# Lastolite Triflector



## keithfullermusic (Dec 4, 2015)

Does anyone here have a Lastolite Triflector? I've been doing loads of portraits lately, and I typically put a reflector under the face and to the side. However, I sort of clip things to stands and have the subject hold the one under their face, so I'd really like to get something a bit easier and more professional. 

It seems like the Triflector is a genius piece of kit, but I can't find much on it other than the stuff that Lastolite puts out. So I was just hoping for some feedback from people who have used it. Thanks.


----------



## NancyP (Dec 5, 2015)

I use the mini-triflector / diffuser (18") kit with 8 sides of reflecting covers for outdoor macro work, and it is brilliant. I generally have my camera on a tripod, with remote release. I can then position the reflector easily with one hand and trigger the shutter with the other hand. The handle on the reflector is very comfortable. Also, if I want to just park the reflector on the ground near my wildflower subject, it's a heck of a lot easier to position a straight-edged reflector than a round reflector. The triflector is pricy compared to the generic round reflector kits, but seems well made and is very usable. Next photo kit order I place will have a second 18" 1-stop diffuser frame so I can pick one to diffuse and one to reflect, 2 to diffuse, 2 to reflect. 
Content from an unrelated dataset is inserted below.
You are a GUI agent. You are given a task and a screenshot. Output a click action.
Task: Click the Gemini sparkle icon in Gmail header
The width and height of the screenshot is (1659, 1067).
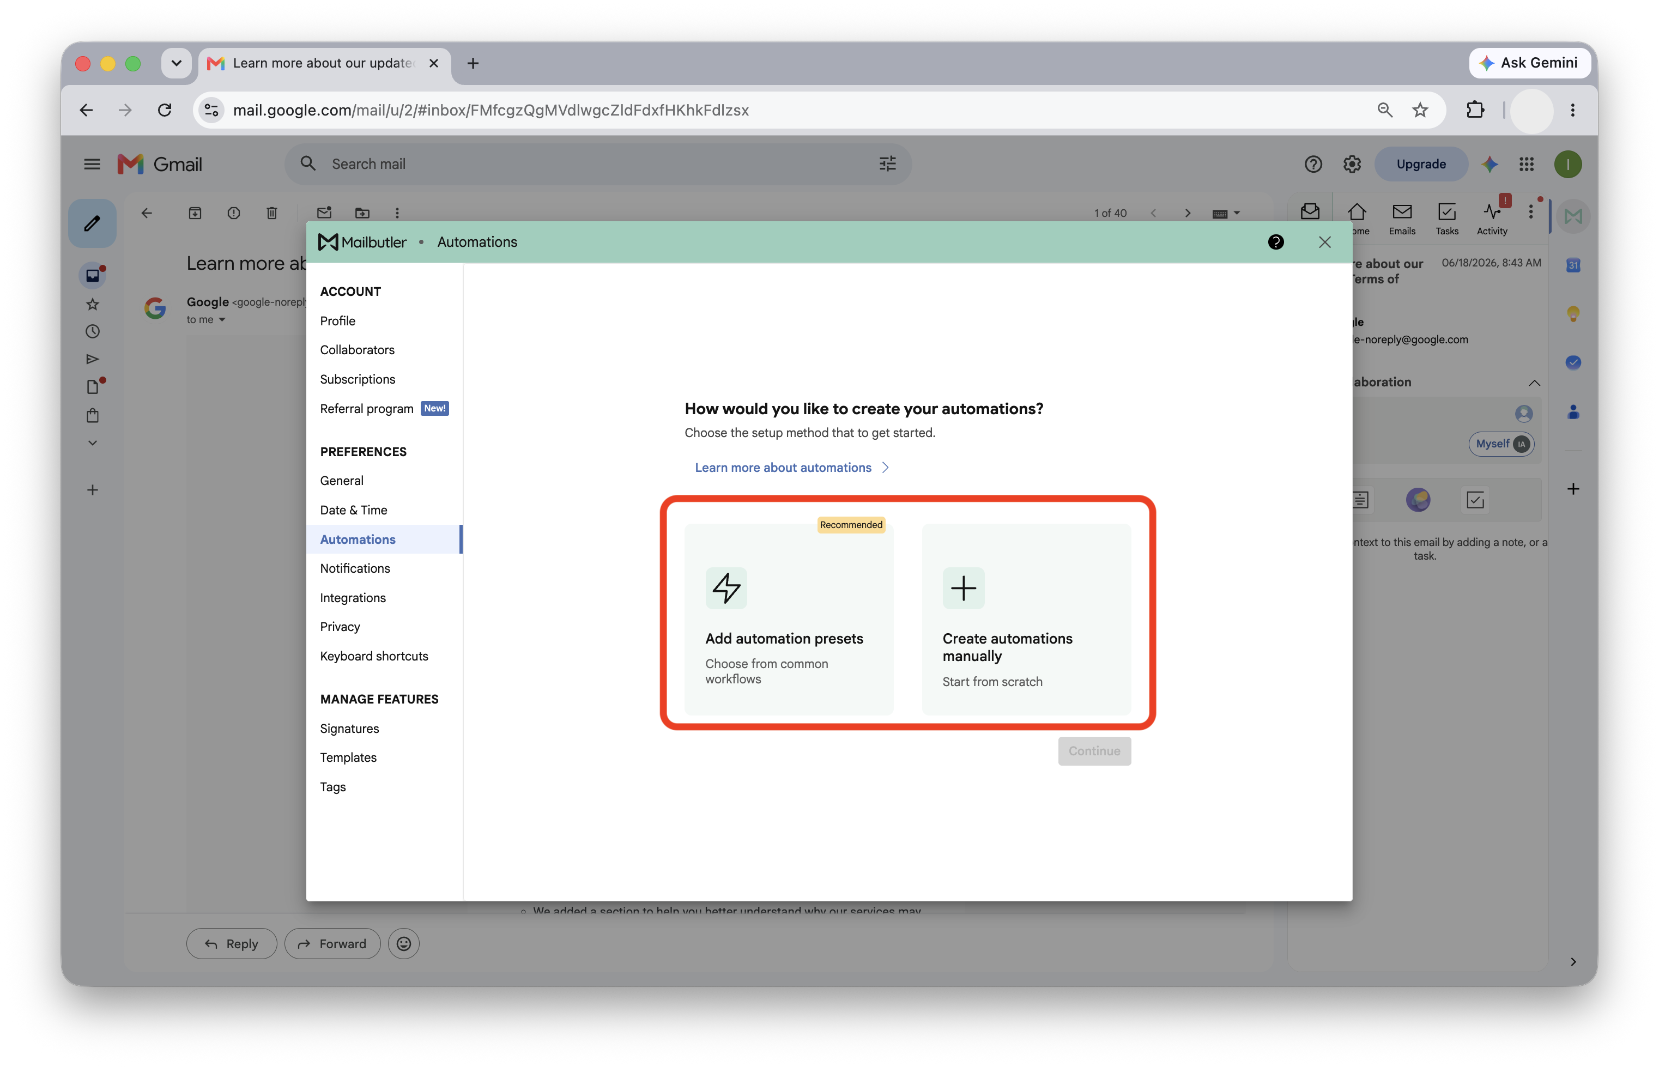(1489, 164)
I can only think that for portraiture without having assistants to hold lighting equipment, the 30" TF would be exceedingly useful - clamp down your main diffuser on a stand, use the triflector in your left hand to position reflection the way you want. There's also a stand clamp that fits the triflectors.


----------



## Pookie (Dec 5, 2015)

I use these often... along with the 2 stop scrim they sell. I have quite a few 30" and 48" sets. I like the scrim as it can provide a softer effect than all of their other reflector offerings (if you've used reflectors you know they can be a little harsh sometimes). It's superb as a scrim under hard sunlight, it will save your bacon if you absolutely must shoot at noon. The most useful IMO are the silver and gold sunfire options, in addition to the 2 stop scrim. They are easy to hold in the left hand and shoot with the right. The material holds up well to. I really like their gear in general as they are very robust and survive real world use. They are a bit more pricey as Nancy mentions above, but like tripods... buy quality once and never buy again. I've had many reflectors of all makes, once I started using Lastolite's I dumped everything else.

I'd pass on the holder for a light stand though as it is essentially a sail. If there is any wind it is absolutely worthless. The tri-grips have a nice handle with velcro straps and you can stick your hand in there and it stabilizes the whole rig quite well. I often one-hand them or kneel and create a wedge against my body and the ground if shooting low... then your hands free. 

Another option if you want to go large is the Lastolite Skylite sets. I have a 3.2'x6.6' and 6.6'x6.6' with a selection of reflectors, gobos, and scrims. I use these on location quite often. They are superb and can also be used with some of the Matthew's overhead China Silks too.

My wife and youngest with the 2 stop scrim as a reflector...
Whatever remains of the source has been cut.